Independent Cascade notes
1 Independent Cascade (IC)
Influence maximisation tries to pick k nodes that has the greatest influence spread (the number of eventually reached nodes, including the original k nodes).
1.1 Influence spread of seed set S under IC
The procedure of computing influence spread of a seed set S under IC is simple - given a set of nodes, each node has a probability to influence a node. We start with a seed set. Each node in seed set influences a node that it's connected to at a probability p (that probability is independent). Once an influence is taken into account, the node can no longer be part of influence propagation. Here's a rough algorithm illustrating the idea:
def IC(seedset):
queue := seedset
seen := seedset
activated := seedset
while queue is not empty
temp_queue = empty
for each node in queue:
the node activates other nodes with probability associated with edge (and adds it to activated)
if the other node is not in seen, add it to to temp_queue
queue = temp_queue
return activated
Influence spread is the number of nodes that have been activated.
HOWEVER this is one case of IC - because the propagation of seedset is probabilistic (hence stochastic). You convert this into deterministic model by enumerating all possible graphs that could have occurred, then calculate IC from each of these graphs, and do a weighted sum to get the true influence spread, which is better representation of what would happen.
Here, all possible graphs are illustrated in the table. For example, the bottom right graph is showing a case when both nodes in the seedset ({2,3}) failed to influence a node, which happens with a probability of (1-p21)*(1-p31). Each graph has an influence spread (call it s) and a probability of occurrence p (in the case of the bottom right graph, it was (1-p21)*(1-p31)), and we do a weighted sum over these influence spread to get the expected influence spread
1.2 Greedy algorithm for finding seed set with the greatest influence spread
Given section 1.1, we can find influence spread of any seed set. Finding seed set S of k nodes with the greatest resulting influence spread is NP-hard, and instead we approximate it using a greedy algorithm to find S.
We start with empty set. While the set is less than k elements, we find one element (not in S) that results in greatest influence spread gain. We do this until we have k elements, and we return S.

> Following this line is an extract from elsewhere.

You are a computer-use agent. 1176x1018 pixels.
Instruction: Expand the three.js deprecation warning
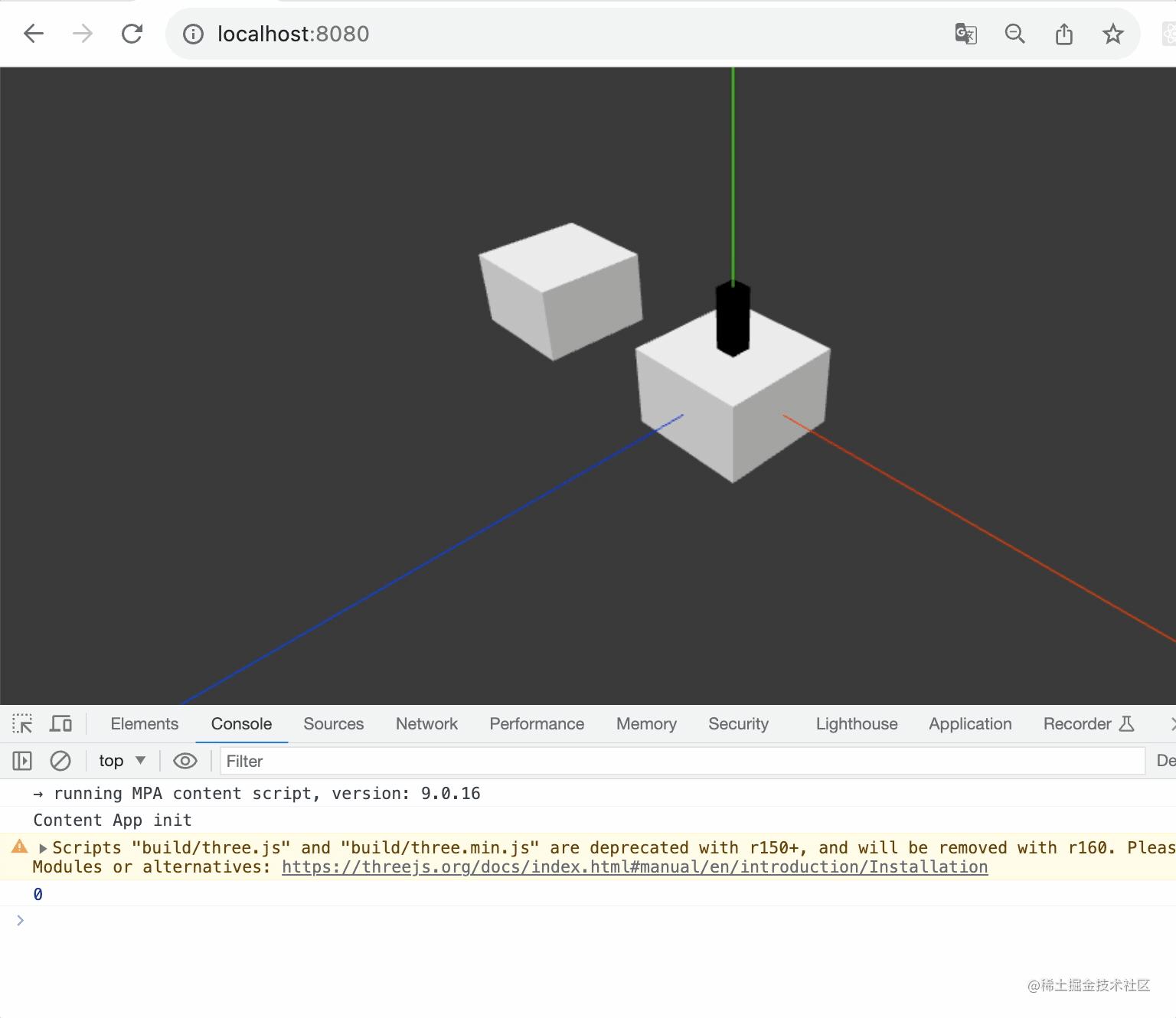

However, S is the seed set with greatest influence spread with (1-1/e) probability (e being natural number), ONLY IF the influence spread function (sigma_m()) is non-negative, monotone, submodular.
Submodular means that when we have two sets S and T where T is strictly superset of S, we will gain more influence spread by adding an element x (that does not belong to T) to S than to T.
This is consistent with the influence spread function from 1 (proof is that influence spread function on the graph of deterministic graph is submodular, and the expected influence spread function that we derive is a linear combination of influence spread function on deterministic graph, which makes that function deterministic too).